Accomplished Americana/roots-rock singer-songwriter and multi-instrumentalist Ryan Wayne releases his debut solo album Crow Amongst The Sparrows. It will be out on Friday, September 22nd on all major platforms and will be followed by an album release matinee party on Saturday, November 4th at the Dakota Tavern, 249 Ossington Avenue Toronto, ON. Ryan will be joined by special guests John Bridgens & Annelise Noronha for a short opening set. Doors open at 2:00pm and music starts at 2:30. Tickets: Advance $25 + HST/Fees | Door $30 at Eventbrite. For more information please visit any of the artist links below and at his website and at The Dakota | FB Event Page.
"Forty Paces to the Bottom" compares the height of a fire escape to the length of the downward distance travelled before reaching a necessary turning point in one's life. The atmospheric layers of treated guitar and Wayne's tender-hearted vocal set an appropriately wistful mood.
"The song is an attempt to create a narrative out of life’s personal challenges, particularly: financial insecurity, alcoholism, mindfulness, lost love, and indecisiveness. The song has lingered for many years, seeing several iterations in sound and lyrics. What was once a simple folk song, became a song that my previous band, The Warped 45s, occasionally played live, until it eventually landed on the sound that made this record. With each turn, came changes to the lyrical narrative as well. Whether it has found its appropriate finale, I’m not sure, but at some point, it needed to be set loose."

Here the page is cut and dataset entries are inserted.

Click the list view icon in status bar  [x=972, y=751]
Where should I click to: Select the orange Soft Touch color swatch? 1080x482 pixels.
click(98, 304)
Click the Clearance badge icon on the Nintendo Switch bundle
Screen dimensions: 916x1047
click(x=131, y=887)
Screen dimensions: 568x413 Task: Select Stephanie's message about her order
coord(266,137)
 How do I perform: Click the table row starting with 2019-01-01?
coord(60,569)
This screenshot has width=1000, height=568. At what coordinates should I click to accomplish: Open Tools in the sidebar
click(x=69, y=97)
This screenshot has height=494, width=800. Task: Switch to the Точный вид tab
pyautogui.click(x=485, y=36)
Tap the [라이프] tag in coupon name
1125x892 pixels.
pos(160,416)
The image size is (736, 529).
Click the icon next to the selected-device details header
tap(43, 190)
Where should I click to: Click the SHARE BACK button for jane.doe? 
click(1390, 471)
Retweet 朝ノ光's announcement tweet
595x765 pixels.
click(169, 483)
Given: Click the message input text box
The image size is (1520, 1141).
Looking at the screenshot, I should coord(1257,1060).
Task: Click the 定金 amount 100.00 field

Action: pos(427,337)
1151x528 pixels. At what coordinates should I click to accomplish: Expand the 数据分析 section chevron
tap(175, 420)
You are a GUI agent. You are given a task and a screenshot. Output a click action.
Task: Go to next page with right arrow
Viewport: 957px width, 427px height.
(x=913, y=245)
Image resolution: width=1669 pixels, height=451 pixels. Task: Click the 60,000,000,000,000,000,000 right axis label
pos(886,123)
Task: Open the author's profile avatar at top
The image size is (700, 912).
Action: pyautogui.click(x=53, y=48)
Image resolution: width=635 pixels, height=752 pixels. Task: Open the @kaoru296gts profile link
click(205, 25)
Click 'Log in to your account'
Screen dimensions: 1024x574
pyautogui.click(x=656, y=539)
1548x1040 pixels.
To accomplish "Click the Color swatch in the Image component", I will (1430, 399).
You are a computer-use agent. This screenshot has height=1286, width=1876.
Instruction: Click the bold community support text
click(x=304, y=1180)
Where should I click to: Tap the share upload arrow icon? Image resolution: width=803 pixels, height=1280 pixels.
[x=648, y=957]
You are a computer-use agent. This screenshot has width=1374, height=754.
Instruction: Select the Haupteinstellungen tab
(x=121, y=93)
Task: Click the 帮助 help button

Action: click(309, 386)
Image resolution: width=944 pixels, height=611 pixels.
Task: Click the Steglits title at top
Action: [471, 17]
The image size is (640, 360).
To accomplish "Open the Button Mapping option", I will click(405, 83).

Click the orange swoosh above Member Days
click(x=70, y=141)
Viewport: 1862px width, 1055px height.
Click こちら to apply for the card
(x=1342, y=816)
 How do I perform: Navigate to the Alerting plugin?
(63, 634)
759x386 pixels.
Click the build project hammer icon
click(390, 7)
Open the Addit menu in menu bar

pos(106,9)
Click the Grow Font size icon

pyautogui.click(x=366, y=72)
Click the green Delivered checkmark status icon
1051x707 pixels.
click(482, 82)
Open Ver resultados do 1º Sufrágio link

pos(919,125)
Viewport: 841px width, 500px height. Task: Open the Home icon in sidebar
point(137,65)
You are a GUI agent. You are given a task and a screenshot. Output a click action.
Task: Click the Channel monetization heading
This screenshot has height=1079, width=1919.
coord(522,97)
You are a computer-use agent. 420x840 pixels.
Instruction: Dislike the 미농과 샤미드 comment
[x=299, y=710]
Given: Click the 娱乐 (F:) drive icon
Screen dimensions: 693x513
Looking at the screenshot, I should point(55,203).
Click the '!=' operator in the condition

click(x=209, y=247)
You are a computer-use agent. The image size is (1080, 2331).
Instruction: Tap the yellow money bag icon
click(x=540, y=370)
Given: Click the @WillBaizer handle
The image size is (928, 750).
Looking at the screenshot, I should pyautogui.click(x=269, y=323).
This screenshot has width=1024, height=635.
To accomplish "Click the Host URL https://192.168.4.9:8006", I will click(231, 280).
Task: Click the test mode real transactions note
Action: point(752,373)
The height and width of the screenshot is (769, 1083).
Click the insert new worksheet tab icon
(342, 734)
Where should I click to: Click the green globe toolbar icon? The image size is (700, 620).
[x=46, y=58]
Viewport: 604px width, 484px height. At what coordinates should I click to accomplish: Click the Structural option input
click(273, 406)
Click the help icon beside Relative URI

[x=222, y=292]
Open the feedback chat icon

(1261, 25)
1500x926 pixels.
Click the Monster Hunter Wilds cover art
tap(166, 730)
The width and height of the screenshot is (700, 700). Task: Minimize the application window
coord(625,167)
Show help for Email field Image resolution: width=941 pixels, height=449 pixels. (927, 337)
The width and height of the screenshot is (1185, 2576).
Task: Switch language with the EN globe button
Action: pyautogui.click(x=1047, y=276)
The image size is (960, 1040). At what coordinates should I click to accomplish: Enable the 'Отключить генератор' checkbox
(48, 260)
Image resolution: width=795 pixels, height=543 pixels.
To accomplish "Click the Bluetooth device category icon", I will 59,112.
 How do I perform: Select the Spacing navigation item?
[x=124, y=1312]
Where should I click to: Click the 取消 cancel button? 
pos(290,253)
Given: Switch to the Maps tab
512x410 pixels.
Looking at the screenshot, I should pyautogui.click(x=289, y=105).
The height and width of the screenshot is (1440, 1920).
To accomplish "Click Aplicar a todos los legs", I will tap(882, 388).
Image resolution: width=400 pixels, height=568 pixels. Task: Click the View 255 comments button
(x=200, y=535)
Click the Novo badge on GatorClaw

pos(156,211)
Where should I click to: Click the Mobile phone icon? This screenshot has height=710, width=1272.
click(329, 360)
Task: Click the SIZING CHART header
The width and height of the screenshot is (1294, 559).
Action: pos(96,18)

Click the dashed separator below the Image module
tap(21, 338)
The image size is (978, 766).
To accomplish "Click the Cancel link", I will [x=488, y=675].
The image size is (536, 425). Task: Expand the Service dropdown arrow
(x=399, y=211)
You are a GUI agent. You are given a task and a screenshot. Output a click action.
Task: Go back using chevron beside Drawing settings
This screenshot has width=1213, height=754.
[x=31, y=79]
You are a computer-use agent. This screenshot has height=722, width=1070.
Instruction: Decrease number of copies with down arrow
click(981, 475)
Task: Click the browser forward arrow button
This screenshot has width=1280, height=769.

"Maybe I’m to Blame" is a slice of Americana-meets-psychedelia that swirls drunkenly along as the protagonist accepts accountability for the end of a romance. It sounds like Steve Earle backed by Pink Floyd and produced by Daniel Lanois, culminating in a swaying semi-frenzy of Crazy Horse-type guitar. It was co-written many years ago with fellow singer-songwriter and ace guitarist David Celia and revived during Wayne’s stroke recovery, with backing vocalist Kelley McCrae.
"Wherever You Land" is a gentle waltz that sounds like it was written by John Prine, sung by Bob Dylan, played by U2, and once again, produced by Daniel Lanois. The song extends a generous wish and prayer to all who've suffered, survived, or perished from the toll of the pandemic. Mired in the angst and apprehension of the early pandemic, the song is a farewell letter of sorts to the late great, John Prine in the wake of Prine's passing from COVID-19, and it was completed after Wayne suffered a health scare of his own.
Essentially a finger-picked folk song, but surrounded by gloriously whirling production, "Oh my Maria" explores the emotional dance faced when addiction and romance collide. To a backdrop of mesmerizing textures, the singer's forced to draw an uncomfortable but necessary line in the chorus: "Oh My Maria, I'm sorry but you can't stay." "The song reflects on the challenge of remaining compassionate while at the same time setting healthy boundaries, " says Wayne.
Let's let Wayne tell the story of "Bonafide Drifter." "In the wake of a powerful dericho that ripped across the North Eastern United States, leaving much of the region without electricity, my wife and I were embarking on a road trip to the Blue Ridge mountains and Asheville, North Carolina, our young daughter in the back seat. As day turned to night, we passed a number of hotels that were closed due to the power outage and a number of gas stations, also closed. Gas tank running low, sleepy, countless deer on the shoulders, and desperately in need of a room, we finally found a place accepting cash only. With a flashlight, we made our way to a room and then out to the parking lot I went, where an opportunistic man in a tank top and trucker hat was pumping gas from a large barrel in the back of his pickup truck, by hand, with a lit cigarette dangling from his lip – $10 a gallon. This song attempts to capture that adventure." A proud, unexpected trumpet courtesy of Teppei Kamei soars in about three quarters of the way into the song, and ending it beautifully.
A vaguely detailed story of a budding romance, "Crow Amongst the Sparrows" lopes along as it describes an unhurried but undeniable attraction. The sonically treated guitar textures, relaxed pace, and lean-in-to-hear-it vocals all evoke the mysterious mood of the song. There's a woman waiting tables, blowing smoke, and shadows on her bed in Manhattan – but not too much more to go on. The song started as a peculiar dream featuring the ghost of Leonard Cohen and a faceless stranger, shifting whimsically between cities, timeframes, and perspectives.
"Overheard in an All Night Diner" is less about eavesdropping on the patrons' specific conversations, than about the transcendent, almost surreal feeling of being there at four in the morning at the end of a long night. The sound is hazy, echoing, and swaying side to side – like the character narrating it – and conveys the atmosphere with swirling synthesizers, distorted electric guitars and a piano peeping through intermittently.
The spare, lean production on the lovely ballad "I Will Always Be Here For You," well serves this love song, written for Wayne's wife on their 10th Anniversary. "Every record should have a love song," he says.